> **PROBLEM SET**
[1] Copy out the passage from the post on mourning below, starting with "Writing this post" and going on through "pissed about it.".
[2] Answer these questions using the post on mourning below:
(a) To whom is the opening quotation attributed?
(b) With whom does the writer say a father-son relationship will never be what was committed?
(c) Which stage does the writer say they are in while writing the post?
[3] List each step of the process that the writer of the post on mourning below says was learned in therapy.

“For years I have been mourning and not for my dead, it is for this boy for whatever corner in my heart died when his childhood slid out of my arms.” ~ William Gibson
When I immersed myself in therapy years ago, I learned the process of discovery, realization, mourning, and moving on. In evaluating the different relationships and experiences in my life, I learned how to accept the reality of certain situations, mourn their abnormality, and then create an opening to move on with my life.
Writing this post today, I am in the anger stage. I know that anger was not listed in the process per se. However, my anger is a form of mourning. Over the past couple of weeks, I have started to come to grips with the fact that my relationship with Brandon, will never be the father-son relationship I committed it would be. And, I am pissed about it.

Stored data
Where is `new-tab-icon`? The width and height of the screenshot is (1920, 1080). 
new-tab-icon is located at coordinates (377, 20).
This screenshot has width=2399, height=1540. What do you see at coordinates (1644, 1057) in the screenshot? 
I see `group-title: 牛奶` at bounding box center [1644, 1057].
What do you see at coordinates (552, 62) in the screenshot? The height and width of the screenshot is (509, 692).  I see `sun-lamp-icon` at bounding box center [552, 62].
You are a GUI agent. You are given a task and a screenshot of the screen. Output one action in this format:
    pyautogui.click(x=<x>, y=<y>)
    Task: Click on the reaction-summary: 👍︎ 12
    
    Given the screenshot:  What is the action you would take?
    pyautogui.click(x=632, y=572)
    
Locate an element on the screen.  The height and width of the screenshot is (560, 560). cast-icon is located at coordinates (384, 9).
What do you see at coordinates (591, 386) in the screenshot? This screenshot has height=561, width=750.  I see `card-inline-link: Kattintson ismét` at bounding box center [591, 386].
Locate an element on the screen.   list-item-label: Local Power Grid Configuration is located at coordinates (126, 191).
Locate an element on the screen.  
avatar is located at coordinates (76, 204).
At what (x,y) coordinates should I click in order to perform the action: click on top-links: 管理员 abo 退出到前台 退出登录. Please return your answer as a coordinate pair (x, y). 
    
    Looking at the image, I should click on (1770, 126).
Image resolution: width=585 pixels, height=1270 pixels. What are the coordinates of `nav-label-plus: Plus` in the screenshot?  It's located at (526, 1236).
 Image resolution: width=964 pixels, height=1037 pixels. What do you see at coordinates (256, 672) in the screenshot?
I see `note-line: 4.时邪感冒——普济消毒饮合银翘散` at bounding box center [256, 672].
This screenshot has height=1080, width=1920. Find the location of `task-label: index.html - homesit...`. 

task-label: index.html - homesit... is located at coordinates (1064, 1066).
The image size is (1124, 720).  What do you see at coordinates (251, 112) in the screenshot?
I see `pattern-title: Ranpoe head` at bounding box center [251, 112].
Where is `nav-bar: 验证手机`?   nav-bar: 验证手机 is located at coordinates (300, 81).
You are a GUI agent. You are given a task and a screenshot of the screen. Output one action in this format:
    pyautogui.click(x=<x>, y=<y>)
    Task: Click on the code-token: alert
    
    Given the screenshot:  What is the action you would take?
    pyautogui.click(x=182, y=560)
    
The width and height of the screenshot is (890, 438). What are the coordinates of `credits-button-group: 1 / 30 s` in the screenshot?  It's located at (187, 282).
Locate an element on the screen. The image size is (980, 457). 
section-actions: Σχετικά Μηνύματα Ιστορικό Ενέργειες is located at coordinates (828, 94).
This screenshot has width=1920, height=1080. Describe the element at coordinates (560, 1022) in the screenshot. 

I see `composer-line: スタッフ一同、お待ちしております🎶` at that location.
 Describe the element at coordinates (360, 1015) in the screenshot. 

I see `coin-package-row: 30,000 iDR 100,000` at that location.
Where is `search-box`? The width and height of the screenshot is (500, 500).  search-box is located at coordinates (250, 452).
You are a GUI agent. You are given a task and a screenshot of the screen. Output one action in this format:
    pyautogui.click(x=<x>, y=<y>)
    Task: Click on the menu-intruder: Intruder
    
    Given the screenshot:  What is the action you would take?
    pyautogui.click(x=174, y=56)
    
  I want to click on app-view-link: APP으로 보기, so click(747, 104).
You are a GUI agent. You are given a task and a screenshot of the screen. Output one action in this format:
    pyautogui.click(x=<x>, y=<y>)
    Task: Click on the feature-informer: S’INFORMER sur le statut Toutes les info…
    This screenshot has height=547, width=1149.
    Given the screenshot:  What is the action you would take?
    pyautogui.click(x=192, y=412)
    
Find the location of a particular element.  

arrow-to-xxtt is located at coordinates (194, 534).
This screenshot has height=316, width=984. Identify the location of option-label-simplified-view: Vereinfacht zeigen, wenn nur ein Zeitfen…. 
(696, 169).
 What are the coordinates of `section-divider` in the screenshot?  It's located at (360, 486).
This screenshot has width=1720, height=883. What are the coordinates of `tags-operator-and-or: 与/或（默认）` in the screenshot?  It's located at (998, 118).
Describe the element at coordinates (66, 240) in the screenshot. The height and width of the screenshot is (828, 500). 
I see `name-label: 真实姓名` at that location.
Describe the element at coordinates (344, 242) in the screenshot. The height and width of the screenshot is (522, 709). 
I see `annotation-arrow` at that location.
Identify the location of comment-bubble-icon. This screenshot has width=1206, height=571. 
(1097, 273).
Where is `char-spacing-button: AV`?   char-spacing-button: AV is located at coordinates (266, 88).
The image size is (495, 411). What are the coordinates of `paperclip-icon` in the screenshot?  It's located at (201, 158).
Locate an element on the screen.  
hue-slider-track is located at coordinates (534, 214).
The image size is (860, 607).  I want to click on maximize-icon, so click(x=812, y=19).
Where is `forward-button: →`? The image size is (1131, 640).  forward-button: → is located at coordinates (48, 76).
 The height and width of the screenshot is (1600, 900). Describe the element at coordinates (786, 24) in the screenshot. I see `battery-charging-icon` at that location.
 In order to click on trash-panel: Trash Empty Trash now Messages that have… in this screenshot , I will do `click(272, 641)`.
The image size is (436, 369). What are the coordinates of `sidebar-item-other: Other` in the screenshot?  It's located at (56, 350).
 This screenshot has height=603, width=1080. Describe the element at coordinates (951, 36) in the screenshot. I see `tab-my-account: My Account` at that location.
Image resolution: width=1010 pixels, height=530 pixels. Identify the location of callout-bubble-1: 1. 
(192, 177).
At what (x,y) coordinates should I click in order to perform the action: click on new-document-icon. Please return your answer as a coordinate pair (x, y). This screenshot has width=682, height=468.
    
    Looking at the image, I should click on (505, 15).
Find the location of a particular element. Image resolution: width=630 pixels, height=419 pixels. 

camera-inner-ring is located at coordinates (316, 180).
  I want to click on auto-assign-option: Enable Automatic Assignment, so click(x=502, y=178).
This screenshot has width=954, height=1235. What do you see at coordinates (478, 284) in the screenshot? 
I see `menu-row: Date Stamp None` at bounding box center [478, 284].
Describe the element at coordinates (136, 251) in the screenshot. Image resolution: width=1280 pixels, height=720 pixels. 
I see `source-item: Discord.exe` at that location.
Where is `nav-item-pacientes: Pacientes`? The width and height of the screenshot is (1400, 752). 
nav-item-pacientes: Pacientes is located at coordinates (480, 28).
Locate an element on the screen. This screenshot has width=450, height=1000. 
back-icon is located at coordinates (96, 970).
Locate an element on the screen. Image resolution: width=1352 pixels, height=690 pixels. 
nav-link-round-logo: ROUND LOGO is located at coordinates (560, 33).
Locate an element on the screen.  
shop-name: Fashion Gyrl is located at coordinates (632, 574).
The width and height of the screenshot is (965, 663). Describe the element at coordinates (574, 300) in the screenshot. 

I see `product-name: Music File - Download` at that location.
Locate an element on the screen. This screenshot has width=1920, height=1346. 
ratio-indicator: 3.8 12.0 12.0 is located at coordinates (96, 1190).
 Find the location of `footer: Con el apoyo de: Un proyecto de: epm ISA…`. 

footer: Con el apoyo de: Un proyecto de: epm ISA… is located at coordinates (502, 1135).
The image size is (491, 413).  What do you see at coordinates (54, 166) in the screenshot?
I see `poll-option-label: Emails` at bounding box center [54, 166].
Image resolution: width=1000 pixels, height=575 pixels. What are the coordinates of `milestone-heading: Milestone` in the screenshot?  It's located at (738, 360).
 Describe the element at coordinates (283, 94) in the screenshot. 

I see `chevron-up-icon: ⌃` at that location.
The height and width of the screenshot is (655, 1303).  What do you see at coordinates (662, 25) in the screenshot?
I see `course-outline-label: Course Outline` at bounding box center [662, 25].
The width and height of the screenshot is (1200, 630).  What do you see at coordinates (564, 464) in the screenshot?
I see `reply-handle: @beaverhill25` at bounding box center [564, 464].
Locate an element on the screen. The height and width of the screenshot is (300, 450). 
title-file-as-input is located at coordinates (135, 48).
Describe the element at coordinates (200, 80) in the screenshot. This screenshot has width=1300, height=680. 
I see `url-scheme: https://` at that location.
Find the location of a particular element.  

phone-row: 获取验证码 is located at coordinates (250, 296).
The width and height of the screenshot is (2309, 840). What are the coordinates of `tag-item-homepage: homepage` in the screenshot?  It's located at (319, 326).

> **WRITTEN ANSWERS**
[1]
Writing this post today, I am in the anger stage. I know that anger was not listed in the process per se. However, my anger is a form of mourning. Over the past couple of weeks, I have started to come to grips with the fact that my relationship with Brandon, will never be the father-son relationship I committed it would be. And, I am pissed about it.

[2]
(a) William Gibson
(b) Brandon
(c) The anger stage

[3]
Discovery
Realization
Mourning
Moving on